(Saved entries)

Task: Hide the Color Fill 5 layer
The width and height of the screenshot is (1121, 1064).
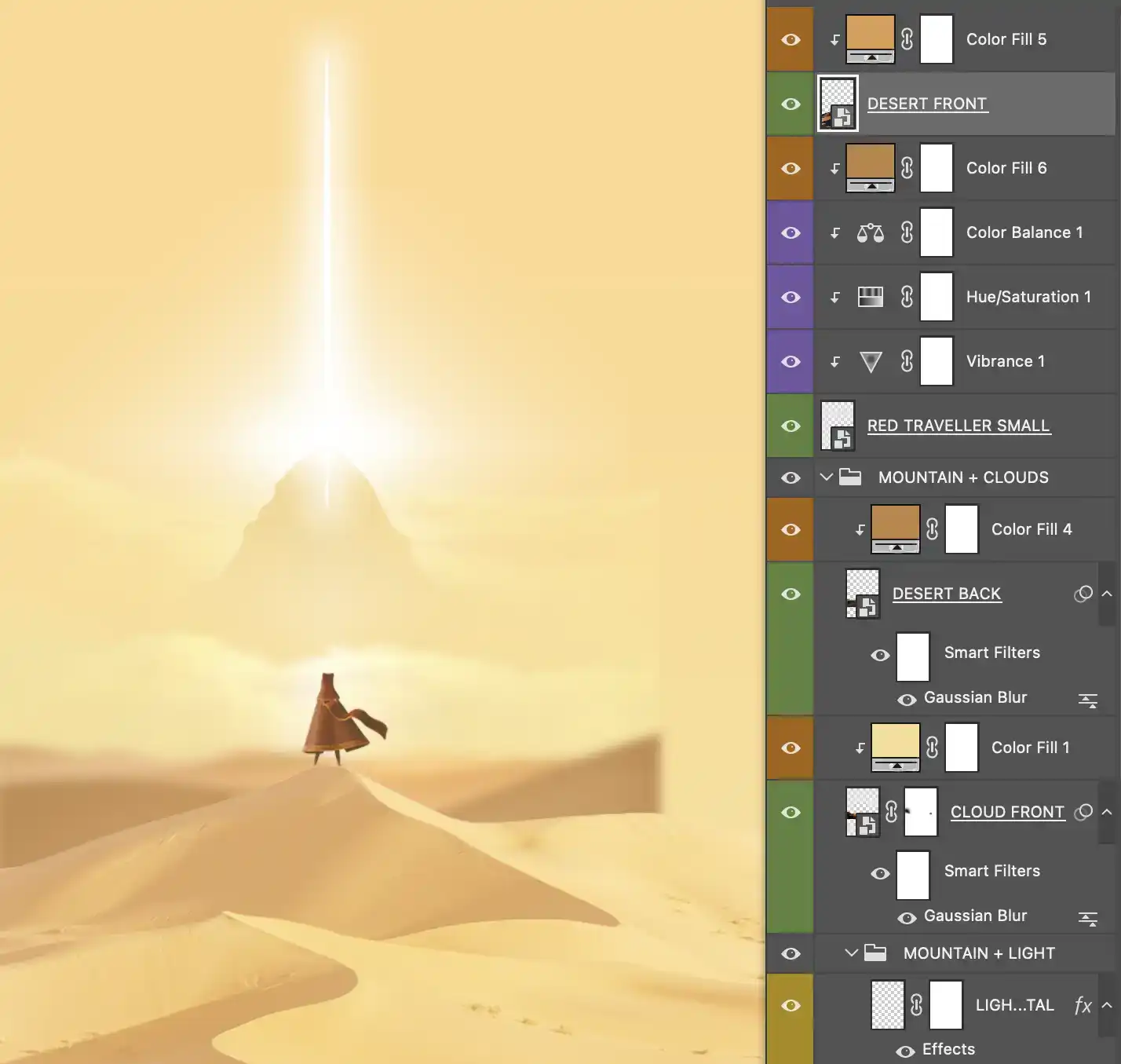Action: coord(790,38)
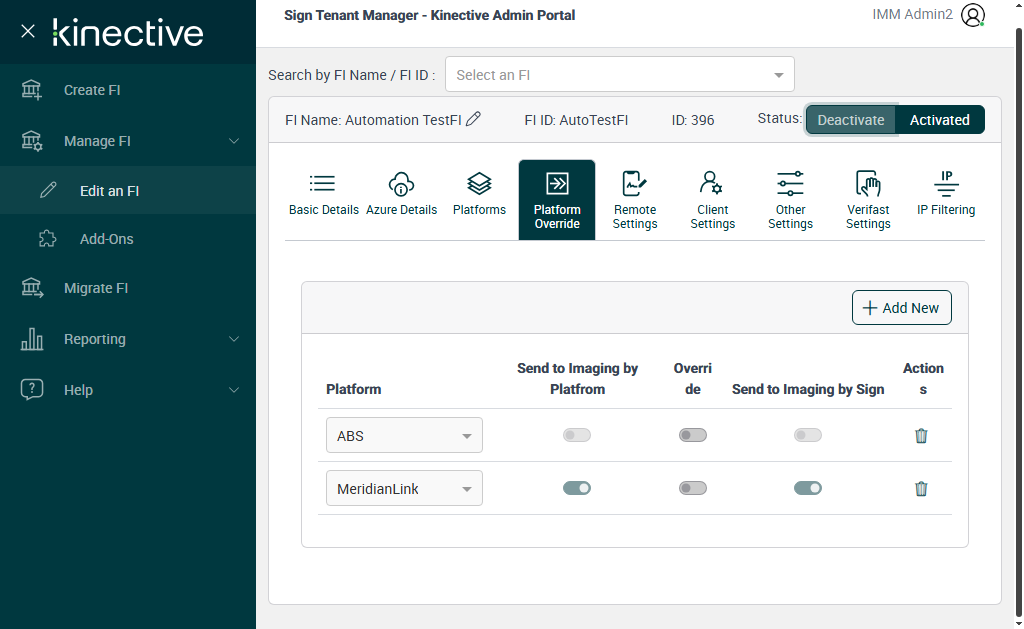The width and height of the screenshot is (1024, 629).
Task: Open the MeridianLink platform dropdown
Action: (404, 489)
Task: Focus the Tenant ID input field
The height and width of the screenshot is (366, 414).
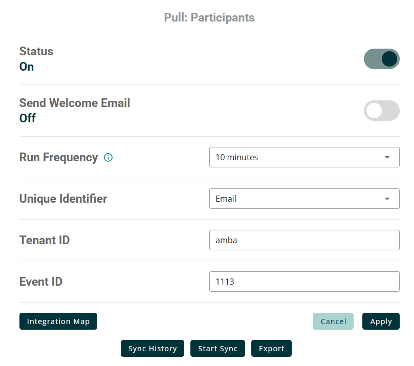Action: [x=304, y=240]
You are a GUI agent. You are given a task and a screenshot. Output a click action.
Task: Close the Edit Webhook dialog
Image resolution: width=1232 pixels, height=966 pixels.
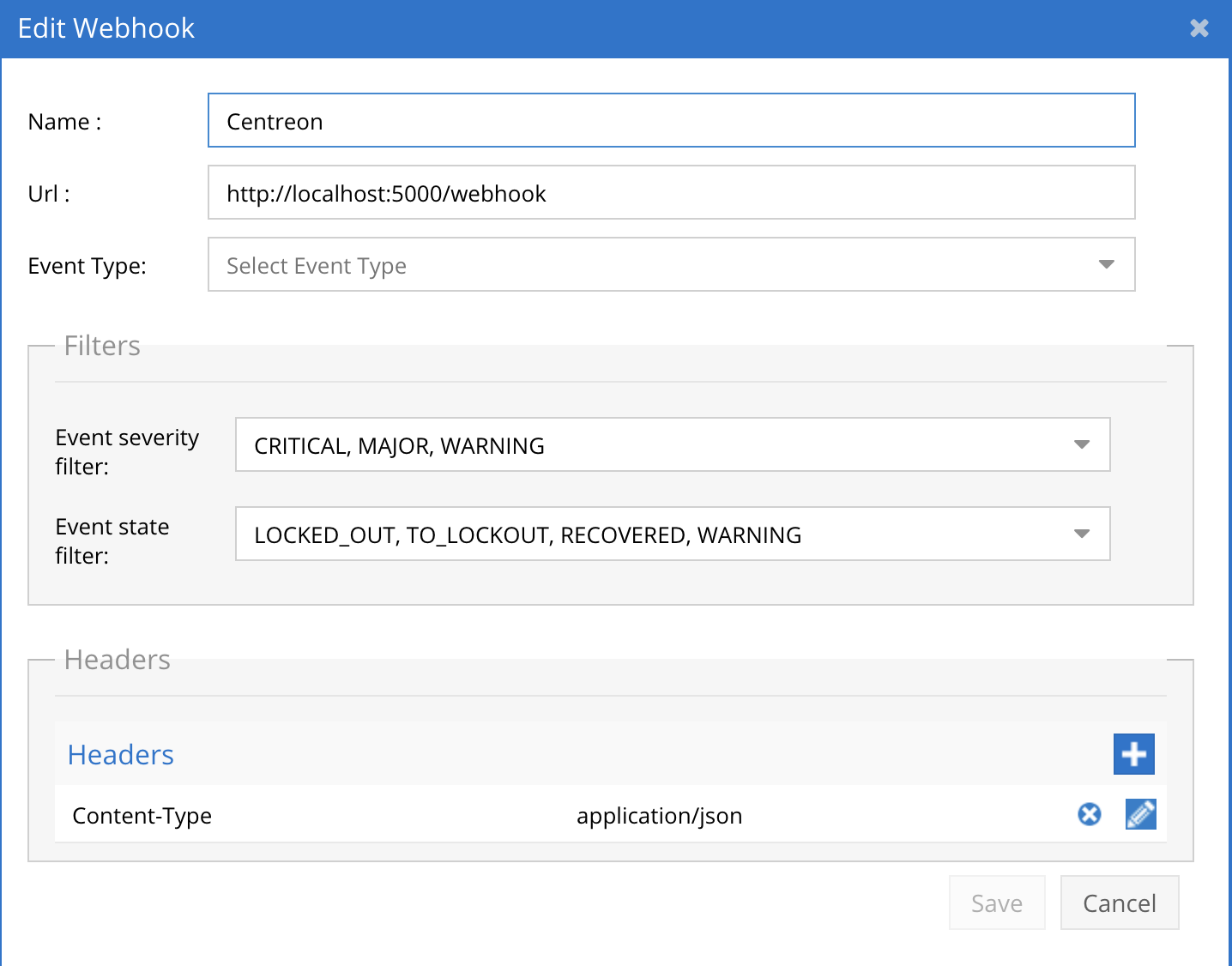tap(1199, 28)
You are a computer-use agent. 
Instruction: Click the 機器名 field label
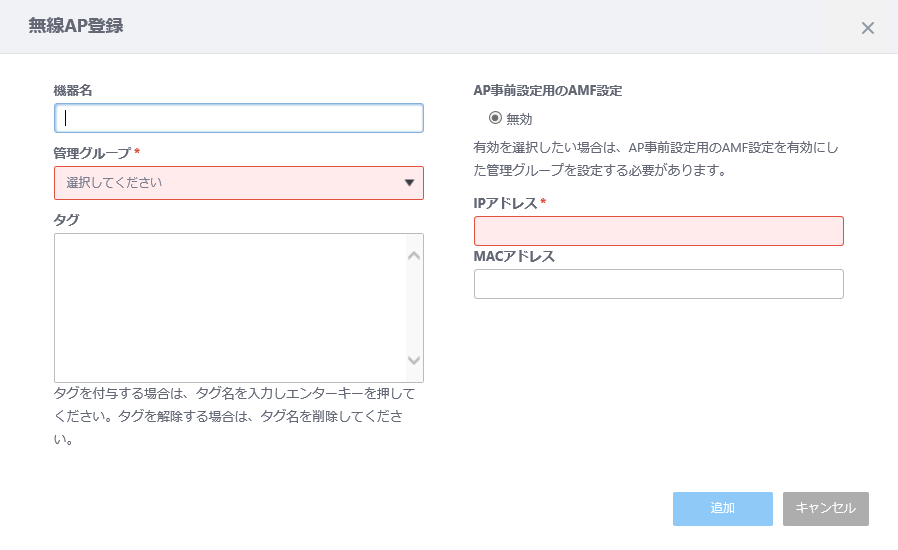(x=73, y=91)
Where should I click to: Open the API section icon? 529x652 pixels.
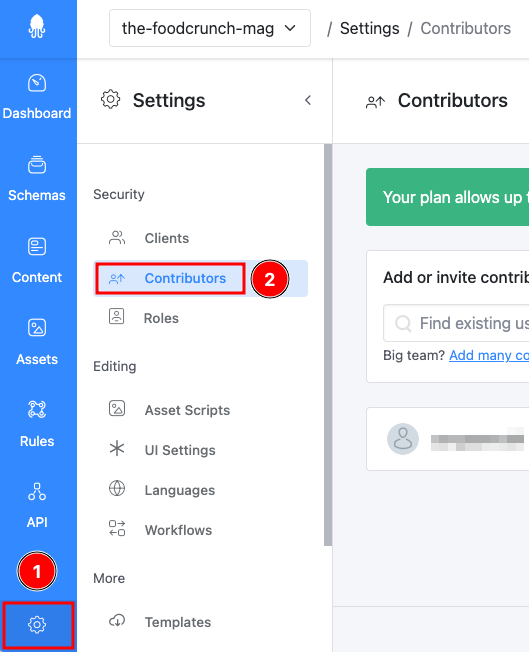[x=37, y=491]
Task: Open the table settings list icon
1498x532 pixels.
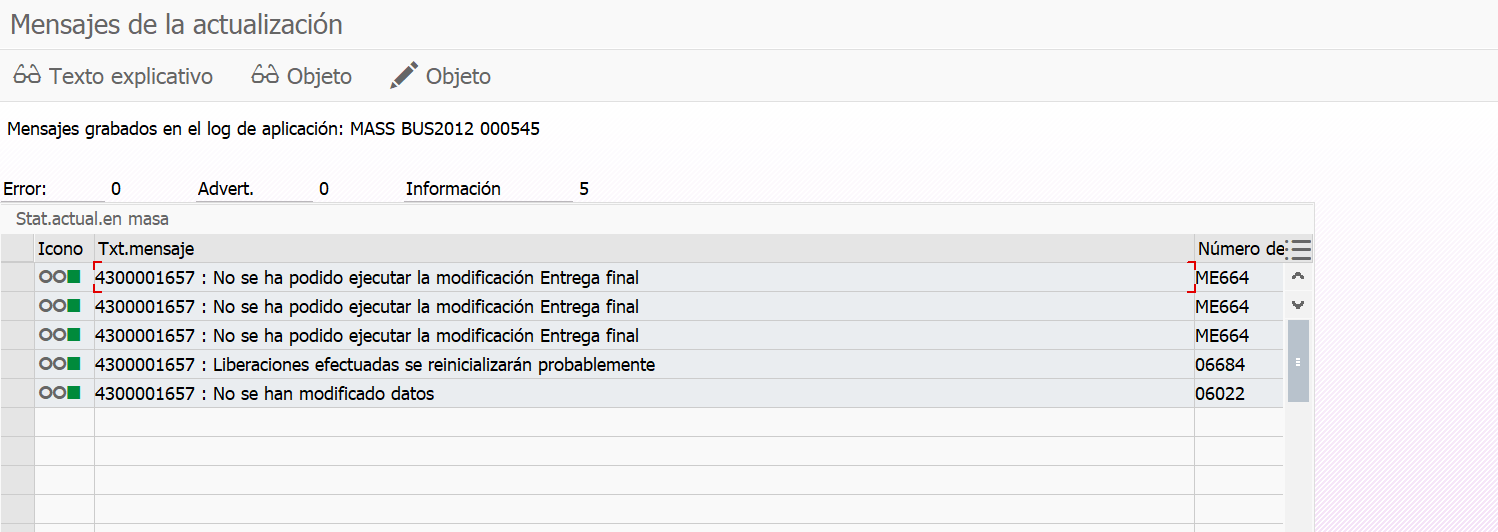Action: point(1300,249)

● **Given instruction**:
Please return every line of the entries above word for word, leaving out the pictures.

● **Solution for this task**:
Task: Hide the Color Fill 5 layer
The width and height of the screenshot is (1121, 1064).
Action: coord(790,38)
The width and height of the screenshot is (1024, 629).
Task: Open the MeridianLink platform dropdown
Action: (404, 489)
Task: Focus the Tenant ID input field
The height and width of the screenshot is (366, 414).
Action: [x=304, y=240]
You are a GUI agent. You are given a task and a screenshot. Output a click action.
Task: Close the Edit Webhook dialog
Image resolution: width=1232 pixels, height=966 pixels.
tap(1199, 28)
You are a computer-use agent. 
Instruction: Click the 機器名 field label
(x=73, y=91)
Where should I click to: Open the API section icon? 529x652 pixels.
[x=37, y=491]
Task: Open the table settings list icon
1498x532 pixels.
Action: point(1300,249)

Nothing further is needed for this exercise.